Dove va la destra siciliana? Voto anticipato o no, quella isolana va alle ferie d’agosto consapevole di una dimensione politico-governativa che non trova pari nel resto del Paese. La nomina di Salvo Pogliese a segretario regionale per la Sicilia Orientale dei Fratelli d’Italia, conferisce sostanza (e concretezza numerica) al partito di Giorgia Meloni. In fondo, che l’unico sindaco di centrodestra a capo di una città metropolitana abbia lasciato Forza Italia per il soggetto erede della fiamma tricolore vale come un segnale di spessore per tutto il ceto dirigente isolano, e non. Campione di preferenze e abile mediatore istituzionale rispettato anche da M5s e Pd, Pogliese (coadiuvato dall’ex presidente di Azione Giovani, Basilio Catanoso) è chiamato a consolidare le stime di FDI su percentuali decisamente a due cifre.
Benché cresciuto nella cantera del Fronte della Gioventù, l’operazione Pogliese è dunque tutt’altro che amarcord e va decisamente oltre. Superato il primo anno a guida della città di Catania tra le onde del dissesto (evitando traumatiche lacerazioni sociali), i fondi del decreto crescita proiettano i restanti quattro anni di mandato verso un crinale di sviluppo chiamato a definire un modello amministrativo virtuoso e declinabile esclusivamente a destra. Con Pogliese, entra in FDI un pacchetto di amministratori di peso capitanati da tre giovani sindaci espressione della cosiddetta generazione Ateju: Massimiliano Giammusso, Antonio Bonanno e Salvatore Puglisi. Una classe dirigente che è chiamata a far squadra con la deputata Carolina Varchi, Mauro La Mantia e Giampiero Cannella. Dirigenti-militanti che da Palermo hanno iniziato a costruire mattone su mattone proprio mentre la guerra tra Berlusconi e Gianfranco Fini aveva mandato in frantumi l’intera area nazionale.
Una destra di governo, quindi. L’elezione di Raffaele Stancanelli all’europarlamento – il Richelieu della destra siciliana – conferma un trend politico che vede FDI in crescita e pronto alla possibile (ma non certa) tornata elettorale. La vicenda di Stancanelli va inquadrata nel dettaglio. Perché la sua candidatura ha avuto un prezzo di pagare: l’addio da Diventerà Bellissima, il movimento da lui stesso fondato e che ha trascinato Nello Musumeci verso l’elezione a governatore. Una lacerazione figlia della scelta congressuale dei gialloblù di non schierarsi nella competizione europea né con la Lega, né – appunto – con FDI.

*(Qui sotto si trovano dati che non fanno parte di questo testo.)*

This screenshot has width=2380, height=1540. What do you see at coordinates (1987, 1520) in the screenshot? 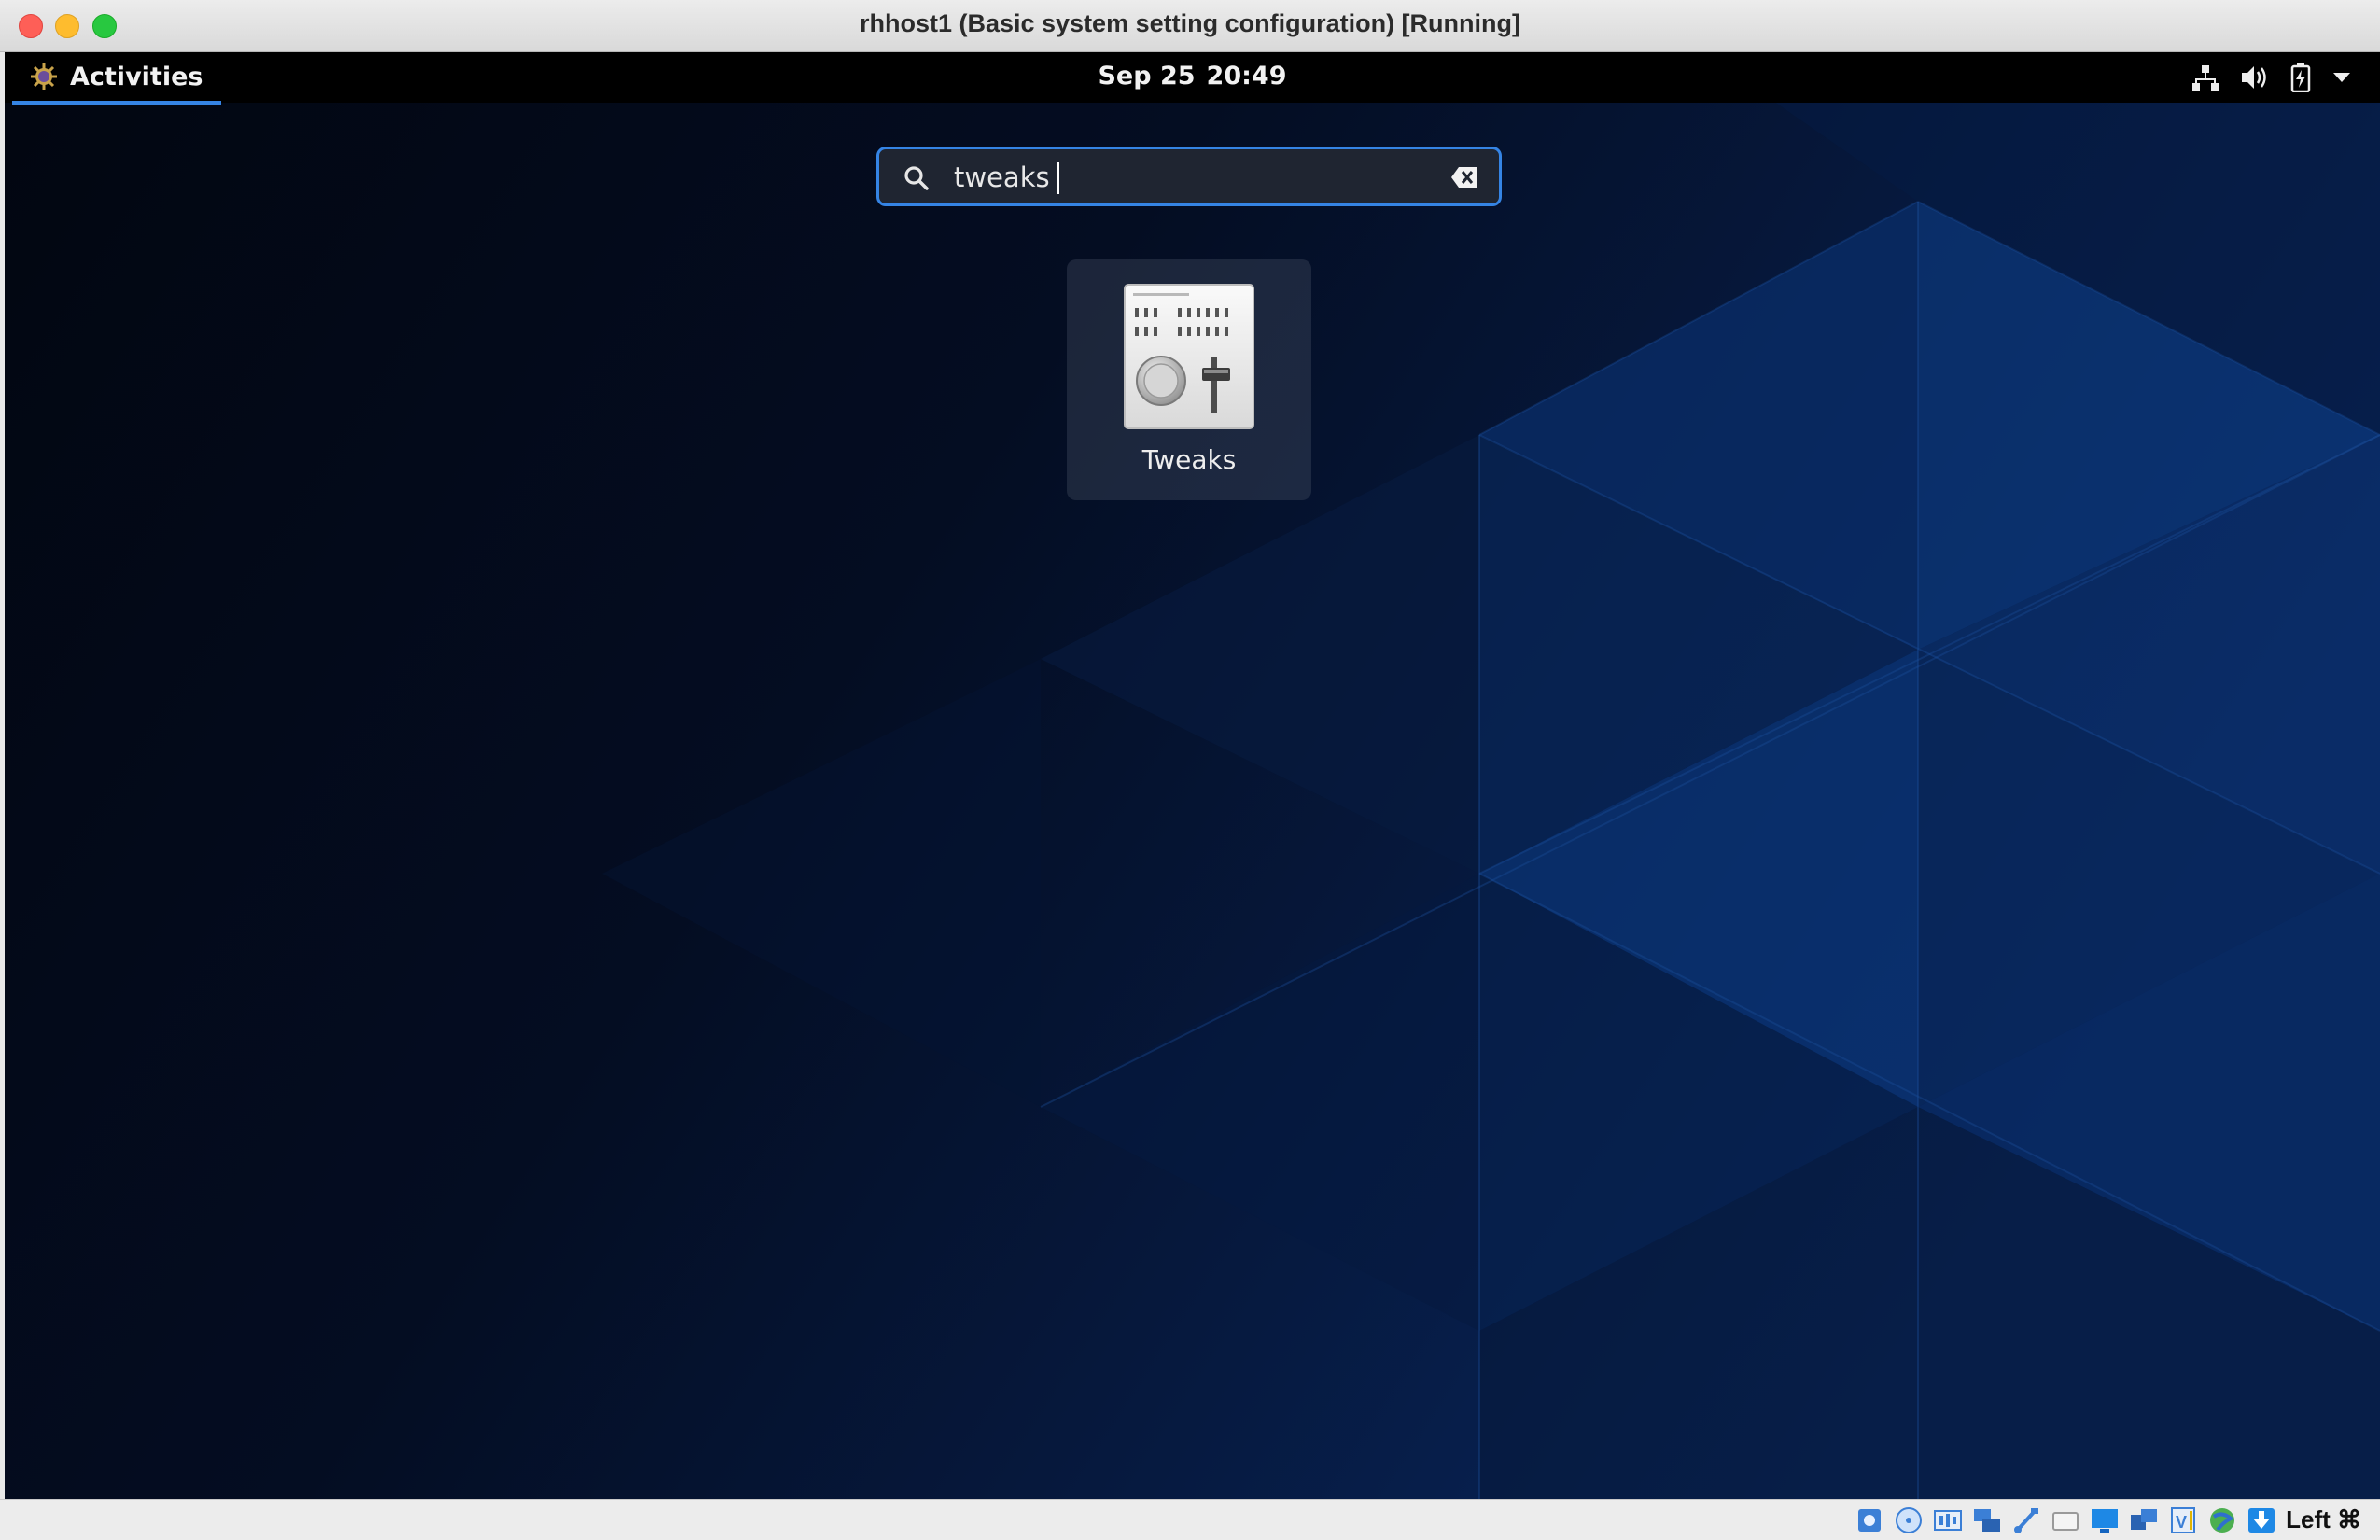
I see `network-icon` at bounding box center [1987, 1520].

Al voto, Musumeci preferisce da sempre l’azione di governo. All’indomani del 27 maggio, ha riaperto un canale con Matteo Salvini. Ma al momento la comunicazione tra i due è ferma alle questioni istituzionali. Di recente, Musumeci ha dichiarato in conferenza stampa che, in caso di voto, la sua collocazione naturale resta (va da sé) nel centrodestra. “Una granita con Salvini? Sono a dieta”. Intanto Ruggero Razza, assessore alla Salute e volto navigato della destra giovanile, alle sirene elettorali preferisce lavorare al riordino della rete ospedaliera e alla stabilizzazione delle professionalità nel sistema sanitario regionale. È invece un altro esponente dell’ex Alleanza Nazionale, rimasto però in Forza Italia, a pensare alla difficile sfida di rimettere ordine alle Infrastrutture dell’Isola con blitz nei cantieri e le revoche degli appalti per le aziende inadempienti: Marco Falcone. Mentre Manlio Messina (FDI), volto vincente della destra universitaria catanese, è chiamato alla guida dell’assessorato Turismo.
C’è destra anche nella Lega siciliana. Era stato il Corriere della Sera, mesi fa, a riferire della telefonata fatta da Matteo Salvini all’assessore ai Rifiuti del Comune di Catania. E suonava più o meno così: “Non pensare alla mancata candidatura all’Europee, stai tranquillo: si vota in autunno..”. Una previsione forse oggi confermata. Fabio Cantarella, già esponente di An ma dalle chiare frequenze sicilianiste, è uno degli uomini cardine del Carroccio isolano. Uno di quelli, a quanto risulta, destinato a fare strada. Molta strada.